# Fuji Carbon Team bikes...C7 vs. C4



## KissmeI'mirish

Can anyone speak to the differences between the C4 and C7 frames? I've seen them in the shop and they look identical shape/tubing wise. The weave and colors look the same too. Other than the website's tensile strength numbers, there is really no background on what makes the C7 worth the extra cash.

You would think they would want to do a better job marketing this stuff. Anyway, does anyone know the difference?

Thanks


----------



## Magsdad

I have a C4. The C7 is slightly more stiff in the bottom bracket, but everything else, geometry, design, etc. is the same. If you are looking for something ultra stiff at the BB, then you might look elsewhere. But as my all day bike, I find it to be very comforatble. 

However, I would not call it "noodly". I think the ride is very good. Good luck with your decision!


----------



## ssing20

*Me neither*

I cannot see any visible difference between a C7 (Team RC) and C4 (Team or Team Pro) frame either. Where is the extra reinforcement needed on a C4?

I bought a Team Rival (not listed on Fuji's website) which says C7 on the frame, but I'm skeptical that it's actually C4. Performance Bike is the only store I know of that sells the Team Rival. Drivetrain is Rival, but wheels/handlebar/stem/seatpost/saddle/brakes are same as Team and it was dirt cheap ($1360 on sale).

Interestingly, the fork says "FC-440" just like the Team RC, but it's actually an FC-770 which has an alloy steerer and fork blades that aren't as aero as the real FC-440. The dropouts are different too.

That seems like false advertising.

Scott


----------



## shanecamilleri

I have both bikes.I have the Team Pro and Team Issue.

The pro is a bit softer in the rear end, feels like it is following the rest of the bike when sprinting.
The team issue is STIFFER over all, but I find it more comfortable on long rides.

The pro I find is more compliant, but a bit flexy.

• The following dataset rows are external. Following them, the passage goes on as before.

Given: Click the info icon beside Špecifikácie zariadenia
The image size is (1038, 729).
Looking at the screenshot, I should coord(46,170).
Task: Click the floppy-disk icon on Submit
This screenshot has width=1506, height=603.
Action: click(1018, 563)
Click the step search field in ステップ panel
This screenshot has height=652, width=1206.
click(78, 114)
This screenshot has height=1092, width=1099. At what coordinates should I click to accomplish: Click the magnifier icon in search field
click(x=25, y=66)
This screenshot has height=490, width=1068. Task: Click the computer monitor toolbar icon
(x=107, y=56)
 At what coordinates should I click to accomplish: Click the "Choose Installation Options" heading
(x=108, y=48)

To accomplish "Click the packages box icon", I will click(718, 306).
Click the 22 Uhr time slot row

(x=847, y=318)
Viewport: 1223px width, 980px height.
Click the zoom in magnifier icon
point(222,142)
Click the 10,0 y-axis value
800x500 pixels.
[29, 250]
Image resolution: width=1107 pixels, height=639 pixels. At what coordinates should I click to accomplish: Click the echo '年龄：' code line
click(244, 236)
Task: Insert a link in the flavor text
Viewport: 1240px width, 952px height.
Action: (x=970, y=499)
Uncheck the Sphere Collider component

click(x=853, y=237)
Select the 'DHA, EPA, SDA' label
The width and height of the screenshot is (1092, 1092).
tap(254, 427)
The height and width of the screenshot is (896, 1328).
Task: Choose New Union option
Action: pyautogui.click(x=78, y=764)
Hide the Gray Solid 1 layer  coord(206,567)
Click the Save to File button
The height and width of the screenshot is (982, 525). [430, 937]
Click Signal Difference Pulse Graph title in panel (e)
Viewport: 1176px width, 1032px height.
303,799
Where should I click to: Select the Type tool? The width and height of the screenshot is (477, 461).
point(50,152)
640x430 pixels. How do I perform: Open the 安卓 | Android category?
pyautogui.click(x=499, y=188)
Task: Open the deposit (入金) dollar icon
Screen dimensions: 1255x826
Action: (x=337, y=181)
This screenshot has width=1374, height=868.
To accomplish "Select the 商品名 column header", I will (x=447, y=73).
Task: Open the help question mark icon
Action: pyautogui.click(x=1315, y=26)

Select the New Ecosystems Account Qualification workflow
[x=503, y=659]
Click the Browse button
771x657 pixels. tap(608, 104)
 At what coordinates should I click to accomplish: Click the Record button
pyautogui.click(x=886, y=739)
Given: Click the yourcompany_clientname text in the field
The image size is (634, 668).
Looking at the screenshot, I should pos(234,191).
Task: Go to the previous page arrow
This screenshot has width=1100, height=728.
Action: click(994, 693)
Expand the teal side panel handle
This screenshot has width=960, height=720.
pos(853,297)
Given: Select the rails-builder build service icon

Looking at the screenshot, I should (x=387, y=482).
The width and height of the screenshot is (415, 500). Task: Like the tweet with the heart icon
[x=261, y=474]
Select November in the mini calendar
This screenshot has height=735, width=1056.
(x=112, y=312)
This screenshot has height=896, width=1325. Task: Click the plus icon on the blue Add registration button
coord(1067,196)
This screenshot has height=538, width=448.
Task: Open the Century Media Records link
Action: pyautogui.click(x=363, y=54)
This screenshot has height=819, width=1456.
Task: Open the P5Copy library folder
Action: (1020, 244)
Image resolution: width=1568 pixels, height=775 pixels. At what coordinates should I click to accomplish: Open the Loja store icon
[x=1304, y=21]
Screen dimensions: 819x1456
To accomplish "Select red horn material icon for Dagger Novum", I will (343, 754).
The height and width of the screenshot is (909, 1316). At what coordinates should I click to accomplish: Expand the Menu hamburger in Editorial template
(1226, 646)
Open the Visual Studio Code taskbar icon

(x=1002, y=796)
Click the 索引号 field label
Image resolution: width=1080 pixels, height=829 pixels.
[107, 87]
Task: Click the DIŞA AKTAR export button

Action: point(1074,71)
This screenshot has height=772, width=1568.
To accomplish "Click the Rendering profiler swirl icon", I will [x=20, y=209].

I find the T/I mutes the road a bit better.less buzz.

I ride them both, but for long races,I go for the T/I.

The T/P equipperd with full Dura ace weighs 18 lb 5 oz

The T/I with full Campy record weighs 16lb 2oz.


----------



## anryo

Does anyone of you guys know weight for 61cm C4 frame and FC-440 fork?


----------



## shanecamilleri

my team pro is 28cm and c4 carbon.So if your bike is ultegra equipped with decent wheels,I'd imagine it would be sub 20 lbs,and quite possibly sub 19 lbs .


----------



## anryo

Yes, it is Ultegra. I know the weight of bike - it was in total stock condition 8.39kg (19.5lbs). But for upgrading parts, it is good to know exact weights of each component!


----------



## Nitrobike

According to the Fuji website: "This year, in addition to C7, we’re introducing a new carbon fiber—called C4—to our lineup of proprietary materials. C4 is also a high-modulus carbon fiber with properties similar to C7, but with its own unique make-up that allows us to introduce carbon bicycles at a more affordable price point. 

Just as you compare carats, clarity and color between diamonds, so too can you apply various characteristics to carbon fiber. C4, with 15,000 strand/layer, a density of 1.8 g/cm 3 and a tensile strength of 500 kg/mm 2 is just another take on this unique frame material that has transformed the bicycle industry.".

Both are high modulus. C7 has a higher tensile strength than C4 but they can simply add more C4 fabric to the layup and end up with the same strength overall. Reportedly adds about 1/4 to 1/2 lb to overall frame weight.


----------



## jkuo

FWIW, I just weighed my 2007 Fuji Team C4 frame. In a 54cm size, it weighed 1190 grams. This included the braze on derailleur mount, BB cable guide, and bottle cage bolts. The weight is pretty competitive with most mid level carbon frames. But it's the FC770 fork that's a tank. Cut to size, it still came in at 560 grams.


----------



## worst_shot_ever

FWIW2, My 2005 C7 Team Issue (see sig) frame in 52cm was 1095g with no braze-on but otherwise the same stuff. Fork was 409. Great frame.


----------



## ssing20

jkuo said:


> FWIW, I just weighed my 2007 Fuji Team C4 frame. In a 54cm size, it weighed 1190 grams. This included the braze on derailleur mount, BB cable guide, and bottle cage bolts. The weight is pretty competitive with most mid level carbon frames. But it's the FC770 fork that's a tank. Cut to size, it still came in at 560 grams.


Yeah, I swapped out my Fuji fork (carbon w/ alum steerer) for an all carbon one (eBay) and saved over 200g in weight.


----------



## bikenorcal

I own a Fuji Roubaix Pro right now, and I'm looking to upgrade to a carbon-framed bike. I've found a 2007 Team Pro for $700, stock, no damages. Is this a good deal? Thanks!


----------



## jkuo

Complete bike or frame only? I got my Team Pro bike for ~$1100 on closeout from Performance. So $700 for the frame only would be a bit steep.



bikenorcal said:


> I own a Fuji Roubaix Pro right now, and I'm looking to upgrade to a carbon-framed bike. I've found a 2007 Team Pro for $700, stock, no damages. Is this a good deal? Thanks!


----------



## frdfandc

jkuo said:


> Complete bike or frame only? I got my Team Pro bike for ~$1100 on closeout from Performance. So $700 for the frame only would be a bit steep.



Replacement frames will almost always be as expensive as a complete bike. Especially if complete bike was purchased from Performance Bike. Their prices are excellent.


----------